■ **Problem to solve**
Your response must be the entire set of entries, reproduced word for word.

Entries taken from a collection
=== Section Start ===

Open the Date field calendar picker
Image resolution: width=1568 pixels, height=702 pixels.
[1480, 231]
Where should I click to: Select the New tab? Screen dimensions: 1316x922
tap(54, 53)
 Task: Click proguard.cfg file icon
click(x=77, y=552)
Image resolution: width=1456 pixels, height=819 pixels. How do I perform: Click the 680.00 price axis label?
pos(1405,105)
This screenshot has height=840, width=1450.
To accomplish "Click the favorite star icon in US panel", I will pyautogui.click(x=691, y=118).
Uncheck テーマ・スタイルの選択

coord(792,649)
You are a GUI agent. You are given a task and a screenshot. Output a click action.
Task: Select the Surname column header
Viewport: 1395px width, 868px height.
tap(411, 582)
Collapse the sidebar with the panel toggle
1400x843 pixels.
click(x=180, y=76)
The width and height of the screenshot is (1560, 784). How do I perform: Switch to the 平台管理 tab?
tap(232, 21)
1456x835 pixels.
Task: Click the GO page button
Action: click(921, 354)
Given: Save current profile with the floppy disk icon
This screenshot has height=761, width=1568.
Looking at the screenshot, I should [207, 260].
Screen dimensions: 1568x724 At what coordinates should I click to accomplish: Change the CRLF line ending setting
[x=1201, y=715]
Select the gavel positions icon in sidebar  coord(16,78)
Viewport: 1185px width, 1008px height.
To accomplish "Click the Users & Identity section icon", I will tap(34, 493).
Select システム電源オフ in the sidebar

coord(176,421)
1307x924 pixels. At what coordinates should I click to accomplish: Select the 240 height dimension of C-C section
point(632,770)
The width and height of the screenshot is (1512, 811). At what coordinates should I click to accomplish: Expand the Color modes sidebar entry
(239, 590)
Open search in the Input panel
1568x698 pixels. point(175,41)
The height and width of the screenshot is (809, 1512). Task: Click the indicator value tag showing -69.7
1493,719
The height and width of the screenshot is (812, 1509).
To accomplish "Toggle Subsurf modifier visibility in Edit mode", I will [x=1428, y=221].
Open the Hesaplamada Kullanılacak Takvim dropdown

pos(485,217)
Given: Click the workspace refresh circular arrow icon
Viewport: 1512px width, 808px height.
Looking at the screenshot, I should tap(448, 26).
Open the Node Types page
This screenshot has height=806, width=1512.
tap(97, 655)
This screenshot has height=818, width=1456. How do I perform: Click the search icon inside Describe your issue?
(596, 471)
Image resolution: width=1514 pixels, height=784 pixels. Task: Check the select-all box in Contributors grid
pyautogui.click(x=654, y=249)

=== Section End ===

■ **Reply**
Open the Date field calendar picker
Image resolution: width=1568 pixels, height=702 pixels.
[1480, 231]
Where should I click to: Select the New tab? Screen dimensions: 1316x922
tap(54, 53)
 Task: Click proguard.cfg file icon
click(x=77, y=552)
Image resolution: width=1456 pixels, height=819 pixels. How do I perform: Click the 680.00 price axis label?
pos(1405,105)
This screenshot has height=840, width=1450.
To accomplish "Click the favorite star icon in US panel", I will pyautogui.click(x=691, y=118).
Uncheck テーマ・スタイルの選択

coord(792,649)
You are a GUI agent. You are given a task and a screenshot. Output a click action.
Task: Select the Surname column header
Viewport: 1395px width, 868px height.
tap(411, 582)
Collapse the sidebar with the panel toggle
1400x843 pixels.
click(x=180, y=76)
The width and height of the screenshot is (1560, 784). How do I perform: Switch to the 平台管理 tab?
tap(232, 21)
1456x835 pixels.
Task: Click the GO page button
Action: click(921, 354)
Given: Save current profile with the floppy disk icon
This screenshot has height=761, width=1568.
Looking at the screenshot, I should [207, 260].
Screen dimensions: 1568x724 At what coordinates should I click to accomplish: Change the CRLF line ending setting
[x=1201, y=715]
Select the gavel positions icon in sidebar  coord(16,78)
Viewport: 1185px width, 1008px height.
To accomplish "Click the Users & Identity section icon", I will tap(34, 493).
Select システム電源オフ in the sidebar

coord(176,421)
1307x924 pixels. At what coordinates should I click to accomplish: Select the 240 height dimension of C-C section
point(632,770)
The width and height of the screenshot is (1512, 811). At what coordinates should I click to accomplish: Expand the Color modes sidebar entry
(239, 590)
Open search in the Input panel
1568x698 pixels. point(175,41)
The height and width of the screenshot is (809, 1512). Task: Click the indicator value tag showing -69.7
1493,719
The height and width of the screenshot is (812, 1509).
To accomplish "Toggle Subsurf modifier visibility in Edit mode", I will [x=1428, y=221].
Open the Hesaplamada Kullanılacak Takvim dropdown

pos(485,217)
Given: Click the workspace refresh circular arrow icon
Viewport: 1512px width, 808px height.
Looking at the screenshot, I should tap(448, 26).
Open the Node Types page
This screenshot has height=806, width=1512.
tap(97, 655)
This screenshot has height=818, width=1456. How do I perform: Click the search icon inside Describe your issue?
(596, 471)
Image resolution: width=1514 pixels, height=784 pixels. Task: Check the select-all box in Contributors grid
pyautogui.click(x=654, y=249)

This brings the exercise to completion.